| WRITTEN INSTRUCTION |
Put every line of the items below into a Markdown table with two columns, Row and Line, numbering the rows in order and skipping blank lines.

| STORED RECORDS |
··········

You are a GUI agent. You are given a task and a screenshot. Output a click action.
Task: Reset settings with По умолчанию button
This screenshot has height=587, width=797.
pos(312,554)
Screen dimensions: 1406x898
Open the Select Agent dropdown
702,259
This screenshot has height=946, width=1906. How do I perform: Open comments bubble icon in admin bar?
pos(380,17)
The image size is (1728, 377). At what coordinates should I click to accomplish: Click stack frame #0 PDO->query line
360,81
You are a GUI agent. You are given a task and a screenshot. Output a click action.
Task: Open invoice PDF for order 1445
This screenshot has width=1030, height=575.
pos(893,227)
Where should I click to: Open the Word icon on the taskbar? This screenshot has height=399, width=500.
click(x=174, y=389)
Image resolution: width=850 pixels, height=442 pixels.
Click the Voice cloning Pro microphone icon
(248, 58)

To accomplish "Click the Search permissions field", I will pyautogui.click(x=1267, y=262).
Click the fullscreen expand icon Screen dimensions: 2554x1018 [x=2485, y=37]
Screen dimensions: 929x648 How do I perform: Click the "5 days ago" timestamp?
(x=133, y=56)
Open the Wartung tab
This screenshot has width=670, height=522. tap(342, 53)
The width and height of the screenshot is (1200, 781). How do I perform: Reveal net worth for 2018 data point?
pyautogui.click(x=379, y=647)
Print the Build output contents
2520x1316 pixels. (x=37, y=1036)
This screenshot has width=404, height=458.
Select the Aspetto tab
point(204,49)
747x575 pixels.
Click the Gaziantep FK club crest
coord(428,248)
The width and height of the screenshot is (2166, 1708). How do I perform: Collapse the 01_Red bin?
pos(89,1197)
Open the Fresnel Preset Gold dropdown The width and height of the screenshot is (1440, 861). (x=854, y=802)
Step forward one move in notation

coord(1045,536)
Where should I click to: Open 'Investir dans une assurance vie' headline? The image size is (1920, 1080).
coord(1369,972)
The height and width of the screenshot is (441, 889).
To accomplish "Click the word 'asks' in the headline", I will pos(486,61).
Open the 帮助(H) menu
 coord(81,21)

··········

| SOLVED EXERCISE |
| Row | Line |
|---|---|
| 1 | You are a GUI agent. You are given a task and a screenshot. Output a click action. |
| 2 | Task: Reset settings with По умолчанию button |
| 3 | This screenshot has height=587, width=797. |
| 4 | pos(312,554) |
| 5 | Screen dimensions: 1406x898 |
| 6 | Open the Select Agent dropdown |
| 7 | 702,259 |
| 8 | This screenshot has height=946, width=1906. How do I perform: Open comments bubble icon in admin bar? |
| 9 | pos(380,17) |
| 10 | The image size is (1728, 377). At what coordinates should I click to accomplish: Click stack frame #0 PDO->query line |
| 11 | 360,81 |
| 12 | You are a GUI agent. You are given a task and a screenshot. Output a click action. |
| 13 | Task: Open invoice PDF for order 1445 |
| 14 | This screenshot has width=1030, height=575. |
| 15 | pos(893,227) |
| 16 | Where should I click to: Open the Word icon on the taskbar? This screenshot has height=399, width=500. |
| 17 | click(x=174, y=389) |
| 18 | Image resolution: width=850 pixels, height=442 pixels. |
| 19 | Click the Voice cloning Pro microphone icon |
| 20 | (248, 58) |
| 21 | To accomplish "Click the Search permissions field", I will pyautogui.click(x=1267, y=262). |
| 22 | Click the fullscreen expand icon Screen dimensions: 2554x1018 [x=2485, y=37] |
| 23 | Screen dimensions: 929x648 How do I perform: Click the "5 days ago" timestamp? |
| 24 | (x=133, y=56) |
| 25 | Open the Wartung tab |
| 26 | This screenshot has width=670, height=522. tap(342, 53) |
| 27 | The width and height of the screenshot is (1200, 781). How do I perform: Reveal net worth for 2018 data point? |
| 28 | pyautogui.click(x=379, y=647) |
| 29 | Print the Build output contents |
| 30 | 2520x1316 pixels. (x=37, y=1036) |
| 31 | This screenshot has width=404, height=458. |
| 32 | Select the Aspetto tab |
| 33 | point(204,49) |
| 34 | 747x575 pixels. |
| 35 | Click the Gaziantep FK club crest |
| 36 | coord(428,248) |
| 37 | The width and height of the screenshot is (2166, 1708). How do I perform: Collapse the 01_Red bin? |
| 38 | pos(89,1197) |
| 39 | Open the Fresnel Preset Gold dropdown The width and height of the screenshot is (1440, 861). (x=854, y=802) |
| 40 | Step forward one move in notation |
| 41 | coord(1045,536) |
| 42 | Where should I click to: Open 'Investir dans une assurance vie' headline? The image size is (1920, 1080). |
| 43 | coord(1369,972) |
| 44 | The height and width of the screenshot is (441, 889). |
| 45 | To accomplish "Click the word 'asks' in the headline", I will pos(486,61). |
| 46 | Open the 帮助(H) menu |
| 47 |  coord(81,21) |